İçinde yaşadığımız çağın bir suçu yok. Çünkü zamanın çok daha ötesinde bir kötülükle muhatabız. İnsanlık tarihinin belki de en acımasız çağlarından birinde olduğumuzu söylerken bile elimizde bir sopa tutmaktan geri durmuyoruz. Doğduğun, büyüdüğün ve sevdiğin memleketinden koparılıp dünyanın bambaşka endişelerine savrulmanın ne denli büyük bir yıkım olduğunu anlayamıyoruz. Göçün hayatta kalmak, umut etmek ve yaşamaktan ibaret olduğunu göremiyoruz. İnsan hakları ihlalleri, soykırımlar, açlık ve savaşlar derken dünyayı çevreleyen kötülüğün bir çeşit insan ürünü olduğunu idrak edemiyoruz. Dolayısıyla çağın zor, ıstıraplı ve hain olduğunu söylemenin cazibesi bizi çözüm ehli olmaktan alıkoyuyor.

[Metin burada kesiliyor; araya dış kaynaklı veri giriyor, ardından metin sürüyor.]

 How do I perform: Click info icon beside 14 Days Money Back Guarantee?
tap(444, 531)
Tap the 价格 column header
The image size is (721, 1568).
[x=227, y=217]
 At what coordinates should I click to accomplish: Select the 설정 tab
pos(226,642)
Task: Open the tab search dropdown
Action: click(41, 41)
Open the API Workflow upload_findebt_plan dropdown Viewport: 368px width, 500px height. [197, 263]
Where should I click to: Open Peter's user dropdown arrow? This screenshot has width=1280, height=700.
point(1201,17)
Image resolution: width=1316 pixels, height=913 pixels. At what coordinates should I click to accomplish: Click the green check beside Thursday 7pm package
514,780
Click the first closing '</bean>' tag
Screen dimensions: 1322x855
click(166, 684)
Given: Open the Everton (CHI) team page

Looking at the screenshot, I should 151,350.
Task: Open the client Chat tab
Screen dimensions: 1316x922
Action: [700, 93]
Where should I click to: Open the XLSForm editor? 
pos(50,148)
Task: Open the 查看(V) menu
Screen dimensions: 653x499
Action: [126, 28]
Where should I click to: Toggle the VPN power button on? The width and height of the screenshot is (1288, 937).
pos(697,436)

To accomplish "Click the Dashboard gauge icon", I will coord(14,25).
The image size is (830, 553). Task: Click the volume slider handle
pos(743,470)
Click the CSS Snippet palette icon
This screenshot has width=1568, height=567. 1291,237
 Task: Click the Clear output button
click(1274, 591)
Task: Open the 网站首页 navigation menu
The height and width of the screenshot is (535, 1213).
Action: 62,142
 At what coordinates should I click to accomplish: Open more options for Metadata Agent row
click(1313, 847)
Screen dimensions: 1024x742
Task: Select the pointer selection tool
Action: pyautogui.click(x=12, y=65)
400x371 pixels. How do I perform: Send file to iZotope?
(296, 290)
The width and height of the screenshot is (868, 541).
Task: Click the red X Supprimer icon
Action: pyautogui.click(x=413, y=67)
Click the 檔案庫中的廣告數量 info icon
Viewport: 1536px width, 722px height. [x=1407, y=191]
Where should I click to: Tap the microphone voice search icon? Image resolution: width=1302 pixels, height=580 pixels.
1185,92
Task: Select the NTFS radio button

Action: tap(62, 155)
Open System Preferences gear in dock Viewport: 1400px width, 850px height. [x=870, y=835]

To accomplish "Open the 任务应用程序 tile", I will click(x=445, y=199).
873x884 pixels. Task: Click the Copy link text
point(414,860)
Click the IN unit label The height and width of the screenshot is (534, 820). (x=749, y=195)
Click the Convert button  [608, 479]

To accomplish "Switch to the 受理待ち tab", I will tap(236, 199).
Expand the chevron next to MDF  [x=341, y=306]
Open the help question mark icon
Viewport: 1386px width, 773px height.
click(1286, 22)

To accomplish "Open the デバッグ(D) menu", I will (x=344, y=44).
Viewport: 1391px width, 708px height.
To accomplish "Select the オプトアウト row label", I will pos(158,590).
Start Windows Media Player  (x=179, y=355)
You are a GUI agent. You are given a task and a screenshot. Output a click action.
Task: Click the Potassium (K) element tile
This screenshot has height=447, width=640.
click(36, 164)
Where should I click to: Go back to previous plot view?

İnsanlar kendilerine biçilen hayattan kendilerine bahşedilen hayatı yaşamak için göçüyorlar. Bu durum basit bir hayatta kalma hikâyesi olmuyor çoğu zaman. Genellikle yoksulluk, şiddet ve güvenlik kaygılarıyla göç ediyorlar. Kendi ülkelerinde hatırı sayılır, güvenilir ve kültürlü kimseler olsalar dahi çoğu zaman gittikleri ülkede sevilmeyen, tahammül edilen, düzen bozan kimselere dönüşüyorlar. Bundandır ki bugün her zamankinden daha fazla uluslararası göçmen sorunu ile karşı karşıya kalan emperyalist ülkeler mevcut refah düzeyinin parlaklığının biraz kısılması korkusuyla yaşıyor. Ancak bu ülkelere yapılan göçler ile bizim ülkemize yapılan göçlerin niteliği kimlik, din ve komşuluk bağlamında farklılaşıyor.
Düzensiz yahut düzenli olsun, göçmenlerin iç savaş gibi güvenlik kaynaklı göç etmelerinde kendilerine coğrafi, etnik, dini yahut tarihsel miras anlamında yakınlığı bulunan ülkelere yönelmesi tabiidir. Türkiye Cumhuriyeti de dağılmış Osmanlı İmparatorluğunun payitaht toprakları olarak, tarihi boyunca hep göçmenlerin aklına gelen ilk anavatanlarıdır. Evet, Türkiye bir göçmen vatanı, dünyanın yardım kuruluşu ve yetimlerin korunaklı kalesi. En azından uzunca bir süre böyleydi. Örneğin Balkanlardan gelen kitlesel göçlerin tamamına yakını devlet teşvikleriyle yürütülmüş ve resmen göçmen yurdu ilan edilmiş bir ülkeydi.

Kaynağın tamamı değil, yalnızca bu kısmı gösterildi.